DATA:
______
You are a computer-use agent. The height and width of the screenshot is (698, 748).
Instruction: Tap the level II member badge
______
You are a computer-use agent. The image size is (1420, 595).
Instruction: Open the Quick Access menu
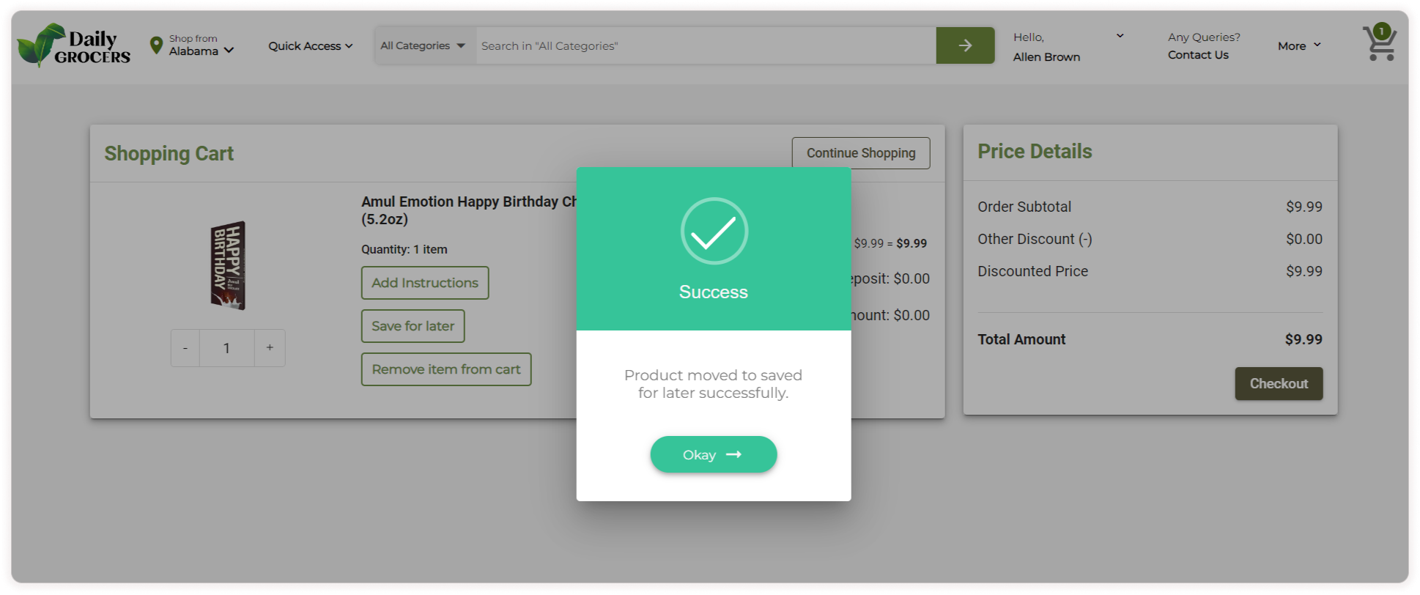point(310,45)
______
TASK ITEM:
Copy out all lines of the material containing the word "computer".

RESULT BELOW:
You are a computer-use agent. The height and width of the screenshot is (698, 748).
You are a computer-use agent. The image size is (1420, 595).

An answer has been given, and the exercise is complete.